▸ **MATERIAL FOR THIS TASK**:
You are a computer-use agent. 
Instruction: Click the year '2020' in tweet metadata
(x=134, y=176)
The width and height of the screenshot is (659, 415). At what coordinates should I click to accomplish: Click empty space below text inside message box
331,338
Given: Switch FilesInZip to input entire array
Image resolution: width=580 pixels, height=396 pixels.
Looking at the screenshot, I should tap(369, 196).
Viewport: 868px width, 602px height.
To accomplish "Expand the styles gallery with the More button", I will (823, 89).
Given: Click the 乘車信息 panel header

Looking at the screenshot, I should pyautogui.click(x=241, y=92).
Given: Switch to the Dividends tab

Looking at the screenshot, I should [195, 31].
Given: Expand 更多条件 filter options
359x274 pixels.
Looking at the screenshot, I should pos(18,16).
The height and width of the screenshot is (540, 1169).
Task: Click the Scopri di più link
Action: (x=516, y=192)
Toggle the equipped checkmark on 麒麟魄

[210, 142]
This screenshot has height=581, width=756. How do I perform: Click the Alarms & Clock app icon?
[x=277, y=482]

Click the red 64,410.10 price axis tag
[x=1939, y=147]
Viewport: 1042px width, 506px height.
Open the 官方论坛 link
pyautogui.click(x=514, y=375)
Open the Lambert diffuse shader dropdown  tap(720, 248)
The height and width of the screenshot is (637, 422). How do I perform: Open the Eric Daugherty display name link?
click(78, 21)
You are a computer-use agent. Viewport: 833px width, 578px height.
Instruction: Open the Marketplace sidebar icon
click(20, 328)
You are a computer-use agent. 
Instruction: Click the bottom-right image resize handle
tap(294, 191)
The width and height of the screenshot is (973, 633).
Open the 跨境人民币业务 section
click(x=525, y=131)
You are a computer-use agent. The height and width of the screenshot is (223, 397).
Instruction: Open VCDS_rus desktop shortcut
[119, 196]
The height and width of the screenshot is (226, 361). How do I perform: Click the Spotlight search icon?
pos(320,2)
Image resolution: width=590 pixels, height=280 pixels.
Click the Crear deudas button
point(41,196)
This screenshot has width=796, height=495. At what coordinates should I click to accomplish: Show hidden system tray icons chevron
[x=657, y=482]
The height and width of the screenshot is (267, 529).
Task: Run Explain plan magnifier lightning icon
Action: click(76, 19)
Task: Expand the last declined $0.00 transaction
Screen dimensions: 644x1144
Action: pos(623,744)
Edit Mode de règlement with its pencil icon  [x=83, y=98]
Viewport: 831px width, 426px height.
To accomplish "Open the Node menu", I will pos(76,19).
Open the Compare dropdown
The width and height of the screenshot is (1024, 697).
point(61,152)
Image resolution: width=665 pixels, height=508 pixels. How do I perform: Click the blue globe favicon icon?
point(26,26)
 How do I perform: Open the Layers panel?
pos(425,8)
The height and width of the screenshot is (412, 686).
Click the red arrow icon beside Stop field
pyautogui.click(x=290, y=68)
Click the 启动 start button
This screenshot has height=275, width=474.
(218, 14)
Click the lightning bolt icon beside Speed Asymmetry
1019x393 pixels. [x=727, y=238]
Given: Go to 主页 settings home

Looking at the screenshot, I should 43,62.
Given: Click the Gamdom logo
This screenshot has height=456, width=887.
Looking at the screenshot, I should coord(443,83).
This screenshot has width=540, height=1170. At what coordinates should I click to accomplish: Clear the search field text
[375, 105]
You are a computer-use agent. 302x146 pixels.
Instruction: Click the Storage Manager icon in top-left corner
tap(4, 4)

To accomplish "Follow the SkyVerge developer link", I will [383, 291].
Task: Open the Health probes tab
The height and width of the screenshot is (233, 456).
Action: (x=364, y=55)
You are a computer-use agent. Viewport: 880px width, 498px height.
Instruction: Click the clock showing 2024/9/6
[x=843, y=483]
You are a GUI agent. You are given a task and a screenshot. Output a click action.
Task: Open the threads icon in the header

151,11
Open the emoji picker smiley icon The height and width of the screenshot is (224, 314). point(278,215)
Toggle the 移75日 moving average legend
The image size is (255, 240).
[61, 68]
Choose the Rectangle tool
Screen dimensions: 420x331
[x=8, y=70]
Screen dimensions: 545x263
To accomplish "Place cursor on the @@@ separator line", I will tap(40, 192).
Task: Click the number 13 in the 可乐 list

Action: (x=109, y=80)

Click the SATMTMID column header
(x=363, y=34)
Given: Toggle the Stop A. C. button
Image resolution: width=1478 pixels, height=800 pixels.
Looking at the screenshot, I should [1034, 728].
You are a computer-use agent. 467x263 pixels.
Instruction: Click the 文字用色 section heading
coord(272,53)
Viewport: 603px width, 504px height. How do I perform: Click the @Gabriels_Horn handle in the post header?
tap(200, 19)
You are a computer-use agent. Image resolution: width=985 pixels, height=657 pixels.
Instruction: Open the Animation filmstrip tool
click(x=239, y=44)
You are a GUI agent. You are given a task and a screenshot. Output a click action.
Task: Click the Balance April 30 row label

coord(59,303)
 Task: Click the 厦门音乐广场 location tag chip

▸ **ABOUT THIS EXERCISE**:
Print the material in full. Keep it exactly as it is.

▸ **TASK SOLUTION**:
You are a computer-use agent. 
Instruction: Click the year '2020' in tweet metadata
(x=134, y=176)
The width and height of the screenshot is (659, 415). At what coordinates should I click to accomplish: Click empty space below text inside message box
331,338
Given: Switch FilesInZip to input entire array
Image resolution: width=580 pixels, height=396 pixels.
Looking at the screenshot, I should tap(369, 196).
Viewport: 868px width, 602px height.
To accomplish "Expand the styles gallery with the More button", I will (823, 89).
Given: Click the 乘車信息 panel header

Looking at the screenshot, I should pyautogui.click(x=241, y=92).
Given: Switch to the Dividends tab

Looking at the screenshot, I should [195, 31].
Given: Expand 更多条件 filter options
359x274 pixels.
Looking at the screenshot, I should pos(18,16).
The height and width of the screenshot is (540, 1169).
Task: Click the Scopri di più link
Action: (x=516, y=192)
Toggle the equipped checkmark on 麒麟魄

[210, 142]
This screenshot has height=581, width=756. How do I perform: Click the Alarms & Clock app icon?
[x=277, y=482]

Click the red 64,410.10 price axis tag
[x=1939, y=147]
Viewport: 1042px width, 506px height.
Open the 官方论坛 link
pyautogui.click(x=514, y=375)
Open the Lambert diffuse shader dropdown  tap(720, 248)
The height and width of the screenshot is (637, 422). How do I perform: Open the Eric Daugherty display name link?
click(78, 21)
You are a computer-use agent. Viewport: 833px width, 578px height.
Instruction: Open the Marketplace sidebar icon
click(20, 328)
You are a computer-use agent. 
Instruction: Click the bottom-right image resize handle
tap(294, 191)
The width and height of the screenshot is (973, 633).
Open the 跨境人民币业务 section
click(x=525, y=131)
You are a computer-use agent. The height and width of the screenshot is (223, 397).
Instruction: Open VCDS_rus desktop shortcut
[119, 196]
The height and width of the screenshot is (226, 361). How do I perform: Click the Spotlight search icon?
pos(320,2)
Image resolution: width=590 pixels, height=280 pixels.
Click the Crear deudas button
point(41,196)
This screenshot has width=796, height=495. At what coordinates should I click to accomplish: Show hidden system tray icons chevron
[x=657, y=482]
The height and width of the screenshot is (267, 529).
Task: Run Explain plan magnifier lightning icon
Action: click(76, 19)
Task: Expand the last declined $0.00 transaction
Screen dimensions: 644x1144
Action: pos(623,744)
Edit Mode de règlement with its pencil icon  [x=83, y=98]
Viewport: 831px width, 426px height.
To accomplish "Open the Node menu", I will pos(76,19).
Open the Compare dropdown
The width and height of the screenshot is (1024, 697).
point(61,152)
Image resolution: width=665 pixels, height=508 pixels. How do I perform: Click the blue globe favicon icon?
point(26,26)
 How do I perform: Open the Layers panel?
pos(425,8)
The height and width of the screenshot is (412, 686).
Click the red arrow icon beside Stop field
pyautogui.click(x=290, y=68)
Click the 启动 start button
This screenshot has height=275, width=474.
(218, 14)
Click the lightning bolt icon beside Speed Asymmetry
1019x393 pixels. [x=727, y=238]
Given: Go to 主页 settings home

Looking at the screenshot, I should 43,62.
Given: Click the Gamdom logo
This screenshot has height=456, width=887.
Looking at the screenshot, I should coord(443,83).
This screenshot has width=540, height=1170. At what coordinates should I click to accomplish: Clear the search field text
[375, 105]
You are a computer-use agent. 302x146 pixels.
Instruction: Click the Storage Manager icon in top-left corner
tap(4, 4)

To accomplish "Follow the SkyVerge developer link", I will [383, 291].
Task: Open the Health probes tab
The height and width of the screenshot is (233, 456).
Action: (x=364, y=55)
You are a computer-use agent. Viewport: 880px width, 498px height.
Instruction: Click the clock showing 2024/9/6
[x=843, y=483]
You are a GUI agent. You are given a task and a screenshot. Output a click action.
Task: Open the threads icon in the header

151,11
Open the emoji picker smiley icon The height and width of the screenshot is (224, 314). point(278,215)
Toggle the 移75日 moving average legend
The image size is (255, 240).
[61, 68]
Choose the Rectangle tool
Screen dimensions: 420x331
[x=8, y=70]
Screen dimensions: 545x263
To accomplish "Place cursor on the @@@ separator line", I will tap(40, 192).
Task: Click the number 13 in the 可乐 list

Action: (x=109, y=80)

Click the SATMTMID column header
(x=363, y=34)
Given: Toggle the Stop A. C. button
Image resolution: width=1478 pixels, height=800 pixels.
Looking at the screenshot, I should [1034, 728].
You are a computer-use agent. 467x263 pixels.
Instruction: Click the 文字用色 section heading
coord(272,53)
Viewport: 603px width, 504px height. How do I perform: Click the @Gabriels_Horn handle in the post header?
tap(200, 19)
You are a computer-use agent. Image resolution: width=985 pixels, height=657 pixels.
Instruction: Open the Animation filmstrip tool
click(x=239, y=44)
You are a GUI agent. You are given a task and a screenshot. Output a click action.
Task: Click the Balance April 30 row label

coord(59,303)
 Task: Click the 厦门音乐广场 location tag chip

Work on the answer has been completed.